Un personaggio davvero incredibile, l’ex calciatore, allenatore ed opinionista al programma Notti Europee in onda sulla Rai Domenico Marocchino, ricco di talento anche se con una carriera tra alti e bassi: quel particolare aneddoto curioso legato proprio alla sua esperienza da giocatore.

Talento, genialità, profonda bravura per l’ala che stupiva ed entusiasmava sui campi di calcio, ma anche comportamenti ed atteggiamenti che appartengono proprio ai geni, inerenti alla sregolatezza e al mancato rispetto delle regole.

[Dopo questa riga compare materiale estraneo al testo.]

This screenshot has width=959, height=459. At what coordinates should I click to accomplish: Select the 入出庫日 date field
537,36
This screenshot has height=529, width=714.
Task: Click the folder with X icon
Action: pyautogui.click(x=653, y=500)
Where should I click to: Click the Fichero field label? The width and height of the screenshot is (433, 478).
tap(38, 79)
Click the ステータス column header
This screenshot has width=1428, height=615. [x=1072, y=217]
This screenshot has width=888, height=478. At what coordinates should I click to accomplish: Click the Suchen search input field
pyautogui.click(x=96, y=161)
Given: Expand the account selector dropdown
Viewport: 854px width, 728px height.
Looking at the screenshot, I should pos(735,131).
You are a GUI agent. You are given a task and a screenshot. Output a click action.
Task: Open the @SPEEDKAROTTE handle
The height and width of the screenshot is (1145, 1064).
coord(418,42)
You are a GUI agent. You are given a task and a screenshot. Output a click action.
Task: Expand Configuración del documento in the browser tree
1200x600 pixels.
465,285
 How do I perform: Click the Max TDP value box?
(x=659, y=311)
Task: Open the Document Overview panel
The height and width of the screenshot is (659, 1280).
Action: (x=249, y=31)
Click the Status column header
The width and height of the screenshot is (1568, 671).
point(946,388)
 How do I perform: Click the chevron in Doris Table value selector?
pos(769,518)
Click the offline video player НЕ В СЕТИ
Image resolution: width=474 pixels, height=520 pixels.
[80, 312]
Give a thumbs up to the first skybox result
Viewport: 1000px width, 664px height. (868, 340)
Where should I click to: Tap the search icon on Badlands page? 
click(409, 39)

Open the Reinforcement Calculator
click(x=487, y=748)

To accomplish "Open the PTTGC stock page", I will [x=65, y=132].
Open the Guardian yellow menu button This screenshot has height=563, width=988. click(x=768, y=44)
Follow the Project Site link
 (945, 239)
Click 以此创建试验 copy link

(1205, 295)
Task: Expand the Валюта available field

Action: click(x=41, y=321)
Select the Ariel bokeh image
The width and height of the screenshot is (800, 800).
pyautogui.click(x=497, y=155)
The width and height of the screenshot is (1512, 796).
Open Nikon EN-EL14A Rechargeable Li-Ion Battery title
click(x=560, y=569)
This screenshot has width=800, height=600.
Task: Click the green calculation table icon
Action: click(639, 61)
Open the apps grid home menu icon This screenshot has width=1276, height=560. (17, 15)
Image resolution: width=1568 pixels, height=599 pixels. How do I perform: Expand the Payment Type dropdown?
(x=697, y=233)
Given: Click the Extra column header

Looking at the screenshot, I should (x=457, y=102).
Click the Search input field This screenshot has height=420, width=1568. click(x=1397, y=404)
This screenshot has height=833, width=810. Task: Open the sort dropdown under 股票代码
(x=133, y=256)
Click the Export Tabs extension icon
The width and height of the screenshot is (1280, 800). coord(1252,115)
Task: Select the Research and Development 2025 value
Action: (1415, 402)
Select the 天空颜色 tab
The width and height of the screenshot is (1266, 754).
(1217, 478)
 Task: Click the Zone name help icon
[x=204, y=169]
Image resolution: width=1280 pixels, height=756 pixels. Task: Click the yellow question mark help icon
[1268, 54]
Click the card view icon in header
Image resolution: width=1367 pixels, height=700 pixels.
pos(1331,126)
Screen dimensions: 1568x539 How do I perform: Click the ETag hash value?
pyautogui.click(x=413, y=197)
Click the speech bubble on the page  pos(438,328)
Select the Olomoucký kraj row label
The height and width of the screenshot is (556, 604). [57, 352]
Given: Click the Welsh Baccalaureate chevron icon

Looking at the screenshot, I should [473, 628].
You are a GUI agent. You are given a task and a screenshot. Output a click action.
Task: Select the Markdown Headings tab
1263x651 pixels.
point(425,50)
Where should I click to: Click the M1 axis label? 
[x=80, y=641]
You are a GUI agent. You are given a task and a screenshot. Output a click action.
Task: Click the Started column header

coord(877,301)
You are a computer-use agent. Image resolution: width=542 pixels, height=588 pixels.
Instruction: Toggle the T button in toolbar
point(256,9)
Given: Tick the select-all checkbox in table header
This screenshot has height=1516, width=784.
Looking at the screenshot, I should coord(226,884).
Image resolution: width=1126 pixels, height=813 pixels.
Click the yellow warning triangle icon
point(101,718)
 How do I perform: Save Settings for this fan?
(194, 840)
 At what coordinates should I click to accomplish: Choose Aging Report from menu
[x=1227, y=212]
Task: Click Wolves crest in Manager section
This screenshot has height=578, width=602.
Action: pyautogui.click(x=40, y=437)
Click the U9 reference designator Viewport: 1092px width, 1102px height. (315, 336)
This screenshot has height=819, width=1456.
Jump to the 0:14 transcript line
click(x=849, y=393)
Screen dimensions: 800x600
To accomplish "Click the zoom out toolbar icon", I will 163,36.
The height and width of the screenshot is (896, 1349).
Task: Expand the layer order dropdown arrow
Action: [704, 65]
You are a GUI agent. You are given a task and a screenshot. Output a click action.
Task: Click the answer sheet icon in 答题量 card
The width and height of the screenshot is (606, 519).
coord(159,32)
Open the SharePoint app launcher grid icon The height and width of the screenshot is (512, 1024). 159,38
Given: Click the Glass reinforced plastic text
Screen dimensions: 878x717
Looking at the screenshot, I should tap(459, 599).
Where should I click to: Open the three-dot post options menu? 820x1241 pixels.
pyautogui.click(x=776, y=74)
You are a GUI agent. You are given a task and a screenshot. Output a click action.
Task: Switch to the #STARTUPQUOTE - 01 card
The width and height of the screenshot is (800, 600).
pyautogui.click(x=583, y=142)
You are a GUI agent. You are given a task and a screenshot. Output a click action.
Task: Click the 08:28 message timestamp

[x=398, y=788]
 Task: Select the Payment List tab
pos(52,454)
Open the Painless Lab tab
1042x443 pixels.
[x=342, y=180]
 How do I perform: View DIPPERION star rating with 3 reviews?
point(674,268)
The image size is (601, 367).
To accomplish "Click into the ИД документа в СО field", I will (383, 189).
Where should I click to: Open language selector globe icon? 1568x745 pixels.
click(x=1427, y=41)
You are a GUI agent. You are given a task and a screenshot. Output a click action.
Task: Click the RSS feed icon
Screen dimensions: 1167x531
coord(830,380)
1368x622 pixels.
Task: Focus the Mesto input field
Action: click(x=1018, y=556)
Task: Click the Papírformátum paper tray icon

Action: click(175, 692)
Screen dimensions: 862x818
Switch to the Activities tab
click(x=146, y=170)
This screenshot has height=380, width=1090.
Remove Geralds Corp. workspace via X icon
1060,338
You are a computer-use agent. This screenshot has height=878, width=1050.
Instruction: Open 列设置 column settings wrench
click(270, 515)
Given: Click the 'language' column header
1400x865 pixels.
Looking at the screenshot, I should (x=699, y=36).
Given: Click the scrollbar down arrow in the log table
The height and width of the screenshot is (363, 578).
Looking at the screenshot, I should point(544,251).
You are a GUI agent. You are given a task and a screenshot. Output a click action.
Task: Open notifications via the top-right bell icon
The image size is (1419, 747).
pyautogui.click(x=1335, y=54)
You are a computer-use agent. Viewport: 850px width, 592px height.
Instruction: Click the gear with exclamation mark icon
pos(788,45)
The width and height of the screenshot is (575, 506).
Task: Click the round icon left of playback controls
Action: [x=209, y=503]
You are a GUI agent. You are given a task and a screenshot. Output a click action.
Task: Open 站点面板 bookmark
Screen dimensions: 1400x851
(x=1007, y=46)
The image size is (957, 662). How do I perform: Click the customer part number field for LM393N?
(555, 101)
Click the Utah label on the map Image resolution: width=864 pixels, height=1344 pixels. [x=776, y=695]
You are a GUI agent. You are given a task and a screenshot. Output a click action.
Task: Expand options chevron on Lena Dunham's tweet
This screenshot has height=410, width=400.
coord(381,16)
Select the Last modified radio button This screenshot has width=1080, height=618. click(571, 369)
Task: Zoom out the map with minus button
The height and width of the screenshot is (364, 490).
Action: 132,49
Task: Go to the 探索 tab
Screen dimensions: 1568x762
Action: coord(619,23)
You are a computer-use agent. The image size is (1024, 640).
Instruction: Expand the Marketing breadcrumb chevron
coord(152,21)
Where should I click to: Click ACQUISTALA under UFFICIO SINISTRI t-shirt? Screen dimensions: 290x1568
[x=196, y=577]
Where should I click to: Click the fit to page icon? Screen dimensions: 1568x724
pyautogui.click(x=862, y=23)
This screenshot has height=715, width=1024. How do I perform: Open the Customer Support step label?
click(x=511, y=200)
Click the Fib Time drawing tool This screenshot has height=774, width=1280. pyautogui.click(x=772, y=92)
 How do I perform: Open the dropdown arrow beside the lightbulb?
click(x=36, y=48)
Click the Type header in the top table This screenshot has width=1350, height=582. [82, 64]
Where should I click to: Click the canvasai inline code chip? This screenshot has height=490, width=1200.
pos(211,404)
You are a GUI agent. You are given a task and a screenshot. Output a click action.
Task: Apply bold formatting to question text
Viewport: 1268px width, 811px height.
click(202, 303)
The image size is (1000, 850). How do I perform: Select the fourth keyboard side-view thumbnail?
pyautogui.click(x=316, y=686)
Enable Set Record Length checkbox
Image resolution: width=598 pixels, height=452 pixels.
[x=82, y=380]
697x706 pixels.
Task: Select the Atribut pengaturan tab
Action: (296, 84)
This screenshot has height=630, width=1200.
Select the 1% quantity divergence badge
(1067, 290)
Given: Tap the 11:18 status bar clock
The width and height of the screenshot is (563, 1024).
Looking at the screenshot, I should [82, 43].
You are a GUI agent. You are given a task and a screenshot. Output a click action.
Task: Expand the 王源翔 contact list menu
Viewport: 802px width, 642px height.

Una passione, quella che non ha mai abbandonato, sia durante la sua esperienze da calciatore professionista, con esperienze, tra le altre, alla Juventus, alla Sampdoria e al Bologna, ed anche una partita disputata tre le fila delle nazionale maggiore, che da allenatore e da opinionista, nel cast di Notti Europee.

Marocchino all’epoca, come egli stesso ha spiegato a La Domenica Sportiva “fumavo sigarette” ed è stato protagonista di curiosi aneddoti particolari e divertenti, come quello che viene ricordato nella stessa occasione, o che si può leggere su Calciomercato.com.

Sembra infatti che uno dei suoi compagni, in casa di Marocchino, dopo aver aperto il frigorifero, tra la bottiglia di latte e l’insalata vi trovò un paio di scarpe da gioco.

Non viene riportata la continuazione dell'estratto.